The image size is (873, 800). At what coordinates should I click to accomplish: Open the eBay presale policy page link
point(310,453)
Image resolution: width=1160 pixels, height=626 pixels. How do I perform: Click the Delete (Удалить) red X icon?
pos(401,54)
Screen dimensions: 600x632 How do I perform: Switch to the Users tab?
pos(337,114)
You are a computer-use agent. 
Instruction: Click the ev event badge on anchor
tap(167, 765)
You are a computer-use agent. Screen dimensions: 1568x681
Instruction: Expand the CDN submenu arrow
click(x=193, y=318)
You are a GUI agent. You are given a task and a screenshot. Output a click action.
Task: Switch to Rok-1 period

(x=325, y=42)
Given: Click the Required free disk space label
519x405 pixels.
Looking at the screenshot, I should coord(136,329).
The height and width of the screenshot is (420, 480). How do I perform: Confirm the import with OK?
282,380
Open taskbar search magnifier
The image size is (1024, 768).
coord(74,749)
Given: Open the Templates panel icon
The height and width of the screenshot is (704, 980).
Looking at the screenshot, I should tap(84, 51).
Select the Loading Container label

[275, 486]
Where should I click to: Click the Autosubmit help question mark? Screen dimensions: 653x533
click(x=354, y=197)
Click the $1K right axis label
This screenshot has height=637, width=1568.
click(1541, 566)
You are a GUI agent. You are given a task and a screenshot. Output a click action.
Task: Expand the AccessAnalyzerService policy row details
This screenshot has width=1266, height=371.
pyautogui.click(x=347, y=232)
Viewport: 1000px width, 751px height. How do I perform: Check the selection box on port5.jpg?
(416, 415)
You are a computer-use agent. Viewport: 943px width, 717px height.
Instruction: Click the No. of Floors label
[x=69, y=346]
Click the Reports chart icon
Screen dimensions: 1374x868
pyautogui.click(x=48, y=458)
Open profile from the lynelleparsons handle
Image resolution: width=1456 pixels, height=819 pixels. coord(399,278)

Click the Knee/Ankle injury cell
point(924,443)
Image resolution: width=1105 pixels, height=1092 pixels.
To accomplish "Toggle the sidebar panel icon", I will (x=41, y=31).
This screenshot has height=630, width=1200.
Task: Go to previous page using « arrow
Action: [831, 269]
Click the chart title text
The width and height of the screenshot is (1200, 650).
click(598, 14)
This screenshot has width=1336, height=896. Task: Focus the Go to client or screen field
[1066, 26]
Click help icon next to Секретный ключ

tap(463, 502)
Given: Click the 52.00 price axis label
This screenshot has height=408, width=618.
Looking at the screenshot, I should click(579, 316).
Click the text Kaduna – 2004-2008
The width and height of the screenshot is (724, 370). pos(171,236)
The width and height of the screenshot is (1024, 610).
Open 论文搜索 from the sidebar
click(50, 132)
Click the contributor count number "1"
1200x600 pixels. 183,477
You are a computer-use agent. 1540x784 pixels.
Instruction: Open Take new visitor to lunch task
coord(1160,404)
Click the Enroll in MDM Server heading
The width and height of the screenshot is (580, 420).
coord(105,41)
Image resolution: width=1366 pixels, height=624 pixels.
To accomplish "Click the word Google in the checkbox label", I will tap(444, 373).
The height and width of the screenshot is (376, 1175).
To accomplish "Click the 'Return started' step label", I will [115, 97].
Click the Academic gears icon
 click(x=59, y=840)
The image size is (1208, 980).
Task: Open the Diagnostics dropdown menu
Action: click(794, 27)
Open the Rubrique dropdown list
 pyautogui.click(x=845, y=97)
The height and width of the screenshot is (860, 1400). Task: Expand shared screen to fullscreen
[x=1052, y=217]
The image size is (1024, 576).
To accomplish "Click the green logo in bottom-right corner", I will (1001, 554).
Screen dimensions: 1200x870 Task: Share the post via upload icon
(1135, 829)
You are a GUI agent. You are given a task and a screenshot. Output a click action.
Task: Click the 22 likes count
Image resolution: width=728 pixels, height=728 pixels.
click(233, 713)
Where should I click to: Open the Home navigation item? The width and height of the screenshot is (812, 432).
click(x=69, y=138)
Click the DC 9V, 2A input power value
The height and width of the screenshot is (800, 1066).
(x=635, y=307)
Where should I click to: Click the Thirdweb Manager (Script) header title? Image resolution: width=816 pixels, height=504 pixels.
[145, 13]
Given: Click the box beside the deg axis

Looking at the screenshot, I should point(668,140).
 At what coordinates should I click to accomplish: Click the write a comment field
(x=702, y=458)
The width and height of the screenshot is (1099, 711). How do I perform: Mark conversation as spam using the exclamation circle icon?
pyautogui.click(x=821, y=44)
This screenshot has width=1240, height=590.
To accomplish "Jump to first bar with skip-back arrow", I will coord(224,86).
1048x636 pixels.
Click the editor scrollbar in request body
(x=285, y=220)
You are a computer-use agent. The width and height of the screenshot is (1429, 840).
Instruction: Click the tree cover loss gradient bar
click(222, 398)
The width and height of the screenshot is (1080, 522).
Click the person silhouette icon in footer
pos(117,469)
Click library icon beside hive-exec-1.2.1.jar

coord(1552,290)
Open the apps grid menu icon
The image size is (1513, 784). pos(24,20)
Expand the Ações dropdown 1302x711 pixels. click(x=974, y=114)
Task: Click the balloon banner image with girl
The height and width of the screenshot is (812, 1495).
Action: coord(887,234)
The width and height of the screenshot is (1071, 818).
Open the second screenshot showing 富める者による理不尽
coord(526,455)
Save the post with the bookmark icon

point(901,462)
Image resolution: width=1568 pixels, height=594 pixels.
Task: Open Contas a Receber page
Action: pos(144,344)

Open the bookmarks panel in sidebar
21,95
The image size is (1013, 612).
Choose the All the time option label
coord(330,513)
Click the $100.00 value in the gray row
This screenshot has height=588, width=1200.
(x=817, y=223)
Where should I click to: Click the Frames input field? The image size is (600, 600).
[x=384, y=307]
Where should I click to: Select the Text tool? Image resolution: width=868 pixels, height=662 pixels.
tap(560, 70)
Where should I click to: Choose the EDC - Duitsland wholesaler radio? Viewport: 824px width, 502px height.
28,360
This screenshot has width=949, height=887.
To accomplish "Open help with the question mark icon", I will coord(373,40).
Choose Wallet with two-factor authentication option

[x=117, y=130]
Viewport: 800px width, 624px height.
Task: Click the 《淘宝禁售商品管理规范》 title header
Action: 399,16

ACTION ITEM:
Read the entries above and find each line holding the word "chart". Copy it out.

EXERCISE RESULT:
Click the Reports chart icon
Click the chart title text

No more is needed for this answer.